Is there any workaround available to the best of your knowledge?

=> Yes, customer restarted rook-ceph-operator, which unset the noout flag.
Or manually unset the flag on failure domain.

Rate from 1 - 5 the complexity of the scenario you performed that caused this
bug (1 - very simple, 5 - very complex)?

2

Can this issue reproducible?
In customer's environment

Can this issue reproduce from the UI?
No

If this is a regression, please provide more details to justify this:
NA

Steps to Reproduce:
NA


Actual results:
noout flag remain set on the failure domain, once the node was up.

Expected results:
rook-ceph operator should unset the noout flag once the node is up.

Additional info:
In the next private comment

Comment 3 Travis Nielsen 2021-12-08 18:35:46 UTC
Not blocking for 4.9

Comment 8 Santosh Pillai 2021-12-10 07:35:08 UTC
Noout flag is not removed if the PGs are not active+clean even after the drained node is back and OSDs on the drained node have started running again. Users should wait for the PGs to be active+clean before draining the next node. 

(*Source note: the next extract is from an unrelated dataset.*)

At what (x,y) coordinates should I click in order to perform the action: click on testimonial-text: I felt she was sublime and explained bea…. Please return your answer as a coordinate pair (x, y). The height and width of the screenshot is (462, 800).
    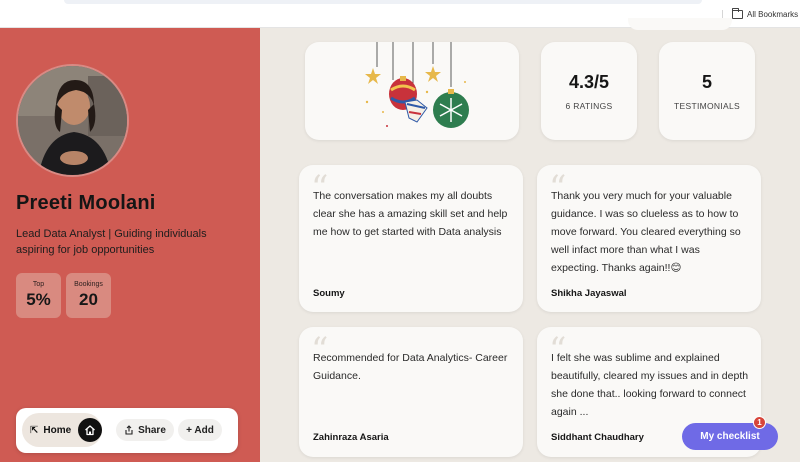
    Looking at the image, I should click on (650, 385).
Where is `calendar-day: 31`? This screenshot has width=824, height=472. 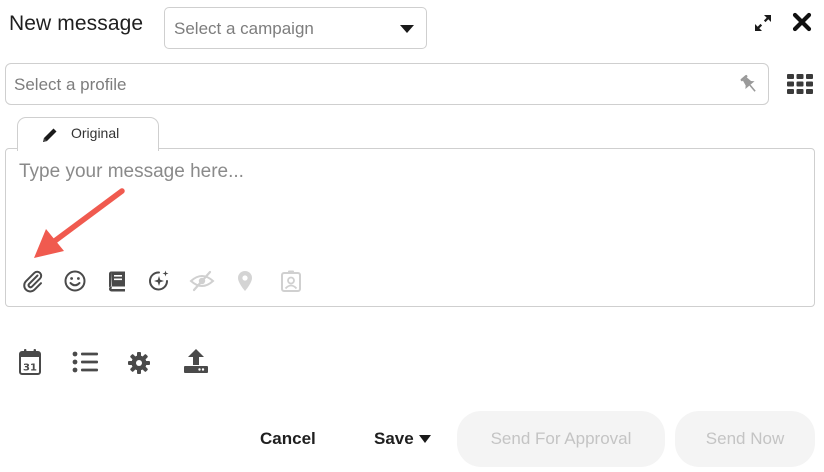 calendar-day: 31 is located at coordinates (30, 368).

The operator logs suggest that the PGs were not active+clean.

Can you please confirm if that was the case.

Comment 17 Santosh Pillai 2022-01-20 13:38:34 UTC
Regarding the customer having to wait for more than an hour for the OSD to re-balance, I checked with the someone working in ceph. Its pretty much possible to have a waiting for time of more than 1 hr. It depends on the factors like the size of the OSD that was lost, the network, the workload on the cluster

Comment 19 Travis Nielsen 2022-01-31 16:21:03 UTC
Mashesh Any more info yet on the repro, or shall we close this issue? It's not clear there is a bug here for Rook.

Comment 23 Travis Nielsen 2022-02-07 16:12:37 UTC
Closing since there is no repro, thanks

Comment 25 Travis Nielsen 2022-02-28 16:28:38 UTC
Moving to 4.11 to continue investigation.

Comment 44 Travis Nielsen 2022-04-04 19:22:43 UTC
Sonal Any more questions from the customer? I believe we have exhausted the analysis on 4.7 and will need a repro on a newer release if further investigation is needed.